A voz do ex-médico do exército tremia e suas mãos tremiam ao descrever o dia no ano passado, quando ele saiu de casa e desertou. Ele não contou a sua família para onde foi por medo de que o Tatmadaw retaliasse contra eles; alguns parentes de soldados que desertaram foram presos e torturados. Por tudo que seu filho sabe, ele disse, ele pode ter sido morto em combate.
“Eles são covardes”, disse ele, das forças armadas que ele se juntou aos 15 anos. “Eles são robôs que não podem pensar.”
Para os membros da geração jovem de Mianmar, o golpe foi um retorno a um passado quase inimaginável, sem Facebook e investimentos estrangeiros. Sob um antigo regime militar, Mianmar era um dos países mais isolados do planeta. Desde o golpe, a nova junta, liderada pelo general sênior Min Aung Hlaing, baniu as mídias sociais, destruiu a economia e novamente bunked uma nação inteira.
“Os generais roubaram nosso futuro”, disse Ko Arkar, que até o golpe trabalhava como chef em um hotel em Yangon, a maior cidade de Mianmar.
Ele costumava passar os dias clareando o consomê de carne e grelhando o bife meio mal passado perfeito. Agora ele patrulha as linhas de frente com um engenheiro de rede, um operário de uma fábrica de roupas e um medalhista de vela nos Jogos do Sudeste Asiático.
Outras gerações de jovens em Mianmar tentaram derrubar os militares da selva. Aconteceu em 1962, após o primeiro golpe do exército, e aconteceu em 1988, depois que o Tatmadaw esmagou os protestos em massa na versão de Mianmar do massacre da Praça da Paz Celestial. Há quase 35 anos, estudantes e intelectuais fugiram para as mesmas florestas onde agora se abrigam as Forças de Defesa do Povo.
Eles também se alinharam com os rebeldes étnicos que lutam pelo autogoverno há décadas. Depois de alguns anos, esse movimento armado liderado por estudantes fracassou. Os grupos étnicos que lhes deram refúgio descobriram que os estudantes e seus compatriotas não eram tão dedicados às noções de igualdade étnica como esperavam. Os militares permaneceram no poder.
Desta vez, a resistência está mais bem organizada e mais bem financiada. Ele aproveitou as energias dos jovens em todo o país, que estão lutando em ambientes urbanos e rurais. E está fazendo uma parceria mais amigável com grupos armados étnicos, como aqueles que representam a minoria Karen, que vem lutando contra um dos conflitos civis mais antigos do mundo.

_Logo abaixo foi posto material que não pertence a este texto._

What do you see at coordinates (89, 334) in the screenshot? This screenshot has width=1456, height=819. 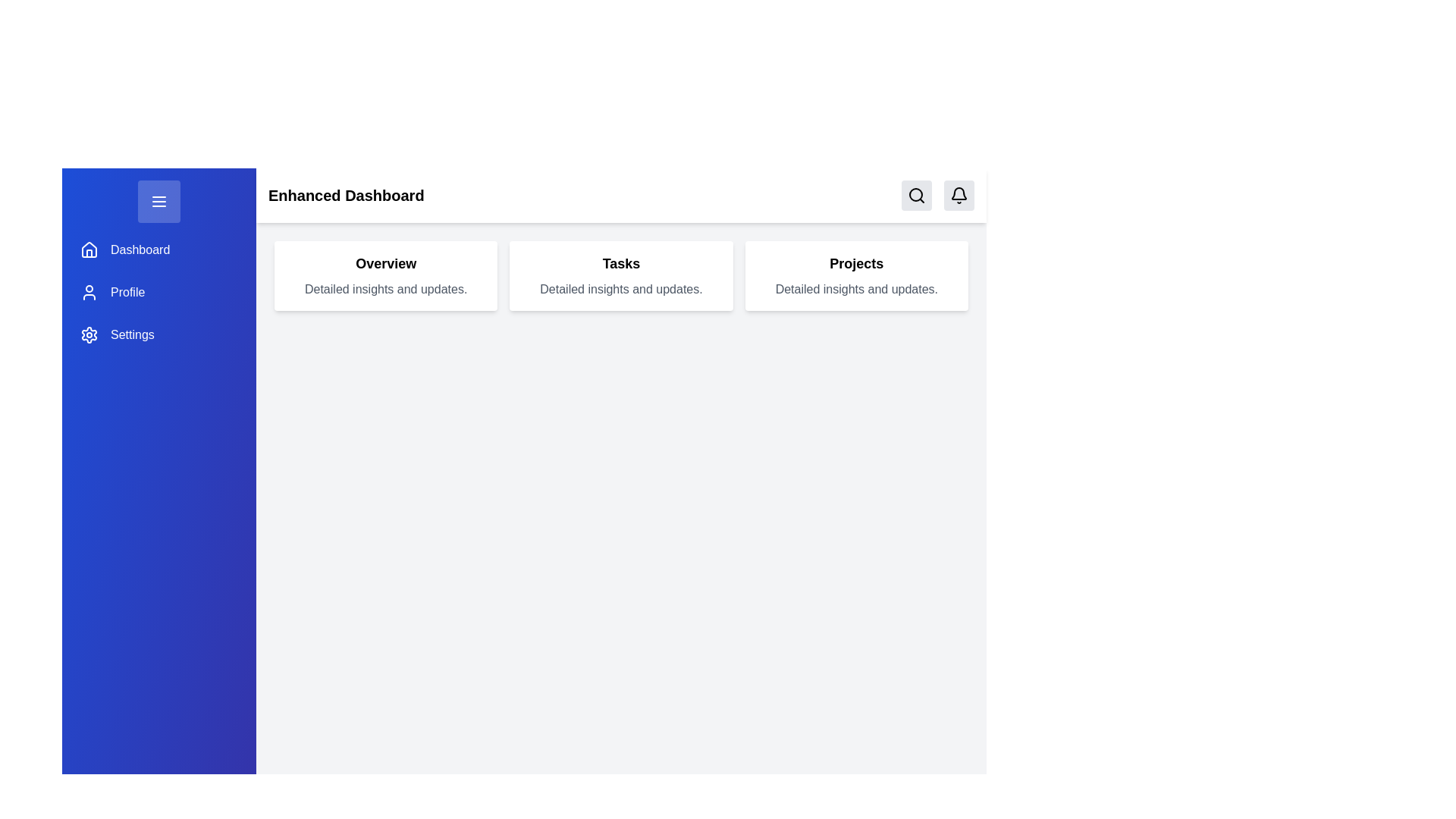 I see `the gear icon located in the sidebar menu, which is adjacent to the text labeled 'Settings'` at bounding box center [89, 334].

“Sabemos o quão maligno é o Tatmadaw porque eles estão matando nosso povo e estuprando nossas mulheres”, disse Saw Bu Paw, comandante de batalhão do Exército de Libertação Nacional Karen, um dos dezenas de grupos rebeldes étnicos. “Com o golpe, todos em todo o país conhecem sua natureza maligna.”

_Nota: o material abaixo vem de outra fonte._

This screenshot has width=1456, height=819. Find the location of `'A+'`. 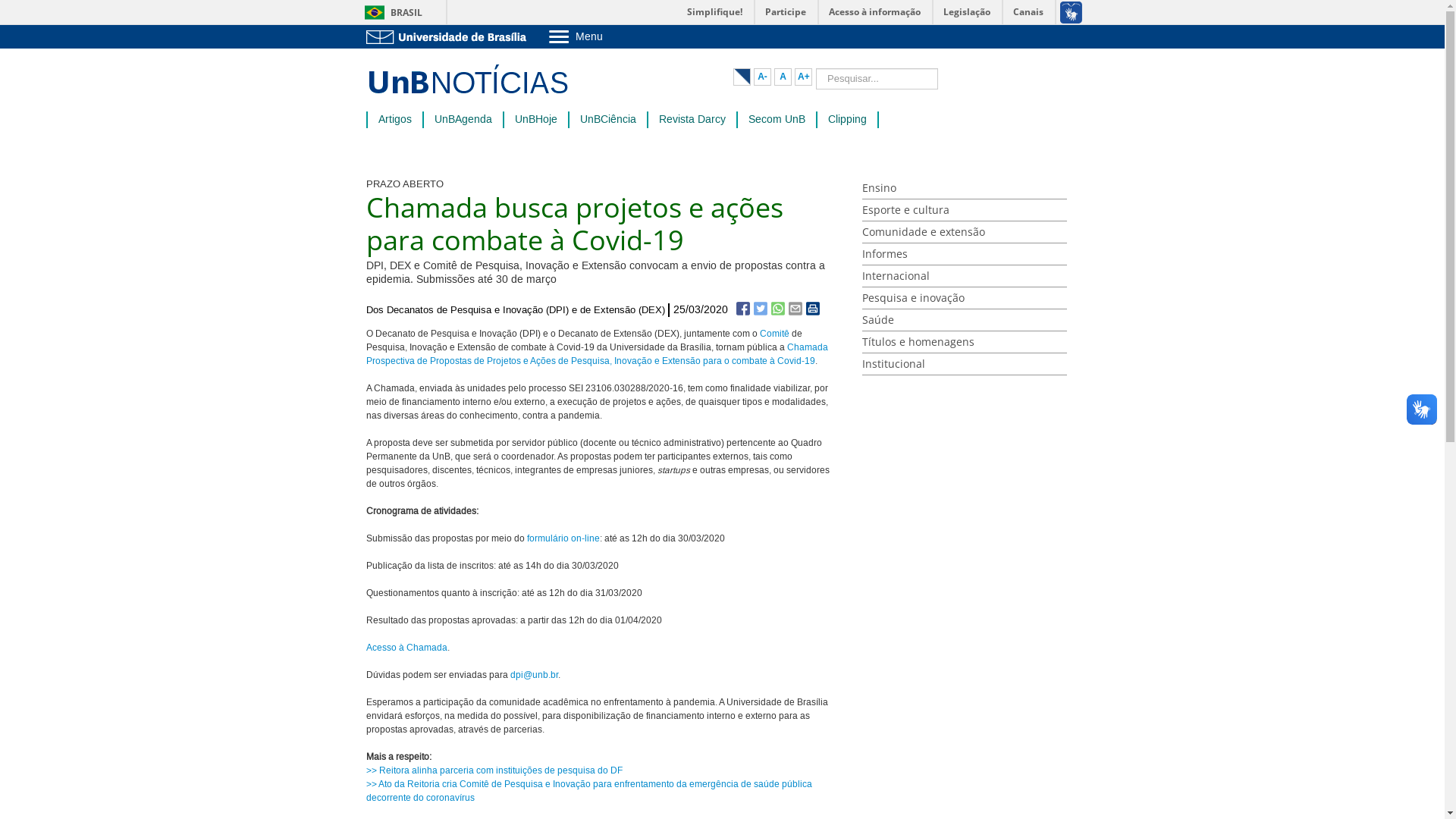

'A+' is located at coordinates (793, 77).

Investigadores das Nações Unidas disseram que o tratamento dado pelos militares de Mianmar a algumas das minorias étnicas do país carrega as marcas do genocídio. Este mês, os Estados Unidos também classificaram a campanha do Tatmadaw contra a minoria muçulmana Rohingya como genocídio.
Embora não existam dados sólidos, o número de deserções de Tatmadaw parece estar aumentando. Mesmo antes do golpe, os soldados estavam sobrecarregados e mal pagos.
“Quem quer ser um soldado agora?” perguntou o Dr. Wai, outro médico de Tatmadaw que desertou e agora está atendendo as Forças de Defesa do Povo na floresta. “É uma carreira vergonhosa.”
A guerra é feia e os rebeldes foram acusados de abusos. Nas cidades, membros das Forças de Defesa do Povo realizaram uma campanha de assassinatos e atentados que levantaram questões sobre se os rancores pessoais estão sendo realizados sob o pretexto de lutar pela democracia.
Ainda assim, a resistência continua crescendo, atraindo recrutas improváveis.
Até o ano passado, John Henry Newman, como é conhecido pelo nome de batismo, estudava para se tornar padre em um seminário católico romano em Yangon. Seus dedos, uma vez treinados em acariciar contas de rosário, apertaram o gatilho de um rifle várias vezes. Nos combates em dezembro passado no leste de Mianmar, o inimigo estava tão perto, disse ele – ele atirou, mas não sabe se suas balas fizeram contato.
“Matar é um pecado”, disse ele. “Mas não quando é uma boa guerra.”